[Opening Extracted information section]
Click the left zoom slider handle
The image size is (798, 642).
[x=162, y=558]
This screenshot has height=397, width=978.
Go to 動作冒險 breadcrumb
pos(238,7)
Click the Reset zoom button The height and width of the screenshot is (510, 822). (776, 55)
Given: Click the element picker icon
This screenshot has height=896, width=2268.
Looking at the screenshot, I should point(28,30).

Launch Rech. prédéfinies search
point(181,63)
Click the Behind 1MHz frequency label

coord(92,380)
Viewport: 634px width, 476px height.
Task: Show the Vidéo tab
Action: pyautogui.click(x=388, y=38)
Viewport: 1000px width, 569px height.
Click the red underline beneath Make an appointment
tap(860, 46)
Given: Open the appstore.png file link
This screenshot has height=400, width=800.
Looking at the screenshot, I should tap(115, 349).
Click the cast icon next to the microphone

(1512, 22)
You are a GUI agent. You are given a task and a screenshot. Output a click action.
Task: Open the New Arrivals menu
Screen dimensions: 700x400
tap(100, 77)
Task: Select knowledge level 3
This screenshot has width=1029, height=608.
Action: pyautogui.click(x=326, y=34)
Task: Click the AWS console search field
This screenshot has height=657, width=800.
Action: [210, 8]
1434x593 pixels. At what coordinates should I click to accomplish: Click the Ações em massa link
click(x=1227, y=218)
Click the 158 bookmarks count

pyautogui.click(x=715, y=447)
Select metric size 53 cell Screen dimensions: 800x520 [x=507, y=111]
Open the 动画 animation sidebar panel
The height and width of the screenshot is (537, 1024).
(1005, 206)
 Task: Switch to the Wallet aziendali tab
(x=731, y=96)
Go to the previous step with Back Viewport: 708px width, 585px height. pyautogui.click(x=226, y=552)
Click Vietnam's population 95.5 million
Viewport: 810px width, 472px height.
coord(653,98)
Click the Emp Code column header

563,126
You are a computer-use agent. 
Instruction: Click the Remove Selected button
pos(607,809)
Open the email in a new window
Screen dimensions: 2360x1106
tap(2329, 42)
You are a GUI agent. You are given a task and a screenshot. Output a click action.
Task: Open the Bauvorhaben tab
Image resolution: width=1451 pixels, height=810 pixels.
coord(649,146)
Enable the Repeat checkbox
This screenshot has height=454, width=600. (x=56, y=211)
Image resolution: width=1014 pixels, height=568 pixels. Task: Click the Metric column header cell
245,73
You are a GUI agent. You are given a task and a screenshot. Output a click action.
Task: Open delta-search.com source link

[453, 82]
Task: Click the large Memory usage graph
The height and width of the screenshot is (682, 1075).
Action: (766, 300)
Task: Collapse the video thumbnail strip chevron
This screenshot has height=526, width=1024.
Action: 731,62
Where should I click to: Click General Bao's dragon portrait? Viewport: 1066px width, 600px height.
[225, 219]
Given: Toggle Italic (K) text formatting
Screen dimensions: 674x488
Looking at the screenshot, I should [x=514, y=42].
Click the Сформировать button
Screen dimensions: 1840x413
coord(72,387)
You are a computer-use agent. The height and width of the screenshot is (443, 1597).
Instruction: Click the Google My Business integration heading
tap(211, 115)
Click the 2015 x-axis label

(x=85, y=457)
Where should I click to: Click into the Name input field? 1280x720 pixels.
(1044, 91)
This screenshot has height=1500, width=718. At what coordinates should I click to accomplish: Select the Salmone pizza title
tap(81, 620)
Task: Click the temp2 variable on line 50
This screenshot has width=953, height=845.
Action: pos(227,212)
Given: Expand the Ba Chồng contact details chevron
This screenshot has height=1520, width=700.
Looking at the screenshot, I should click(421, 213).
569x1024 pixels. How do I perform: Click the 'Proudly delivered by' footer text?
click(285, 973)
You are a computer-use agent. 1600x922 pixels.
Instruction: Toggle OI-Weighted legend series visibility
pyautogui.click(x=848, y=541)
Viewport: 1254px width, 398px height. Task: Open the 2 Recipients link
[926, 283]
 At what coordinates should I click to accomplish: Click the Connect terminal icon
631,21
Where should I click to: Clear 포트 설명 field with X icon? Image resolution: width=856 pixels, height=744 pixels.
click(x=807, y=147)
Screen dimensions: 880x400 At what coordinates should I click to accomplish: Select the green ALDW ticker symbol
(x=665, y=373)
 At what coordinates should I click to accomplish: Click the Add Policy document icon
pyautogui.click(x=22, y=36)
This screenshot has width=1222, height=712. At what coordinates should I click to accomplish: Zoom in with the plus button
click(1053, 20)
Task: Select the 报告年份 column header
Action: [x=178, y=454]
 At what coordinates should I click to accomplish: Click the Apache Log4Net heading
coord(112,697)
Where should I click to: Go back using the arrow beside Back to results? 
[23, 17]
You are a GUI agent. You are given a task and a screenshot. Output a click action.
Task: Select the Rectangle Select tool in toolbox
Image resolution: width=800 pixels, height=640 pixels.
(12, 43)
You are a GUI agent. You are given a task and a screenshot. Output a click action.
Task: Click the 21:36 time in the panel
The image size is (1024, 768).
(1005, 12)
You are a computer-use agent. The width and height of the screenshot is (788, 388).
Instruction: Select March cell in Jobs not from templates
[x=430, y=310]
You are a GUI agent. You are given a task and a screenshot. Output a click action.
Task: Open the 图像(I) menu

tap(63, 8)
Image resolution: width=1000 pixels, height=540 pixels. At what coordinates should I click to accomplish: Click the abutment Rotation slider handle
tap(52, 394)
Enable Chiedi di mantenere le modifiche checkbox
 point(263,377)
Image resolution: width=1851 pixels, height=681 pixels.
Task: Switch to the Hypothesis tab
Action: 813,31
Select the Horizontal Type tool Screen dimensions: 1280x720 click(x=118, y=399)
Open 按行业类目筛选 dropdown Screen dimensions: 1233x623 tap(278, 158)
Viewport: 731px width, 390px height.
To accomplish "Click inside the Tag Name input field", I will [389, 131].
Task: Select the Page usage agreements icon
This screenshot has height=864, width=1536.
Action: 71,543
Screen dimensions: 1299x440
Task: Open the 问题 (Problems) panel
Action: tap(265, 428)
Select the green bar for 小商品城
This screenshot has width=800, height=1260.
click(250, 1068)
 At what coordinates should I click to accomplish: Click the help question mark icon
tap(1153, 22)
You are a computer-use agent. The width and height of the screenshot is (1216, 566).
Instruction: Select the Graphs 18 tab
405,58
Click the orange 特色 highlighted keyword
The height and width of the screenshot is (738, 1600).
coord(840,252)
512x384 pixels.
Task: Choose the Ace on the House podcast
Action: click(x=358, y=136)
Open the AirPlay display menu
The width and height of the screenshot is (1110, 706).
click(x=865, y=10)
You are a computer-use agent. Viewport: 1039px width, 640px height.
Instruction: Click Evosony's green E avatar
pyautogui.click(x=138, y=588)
[Closing Extracted information section]
• Aim of the exercise: State the number of lines above that include the word "computer", and write nothing besides that number.

• Written answer: 6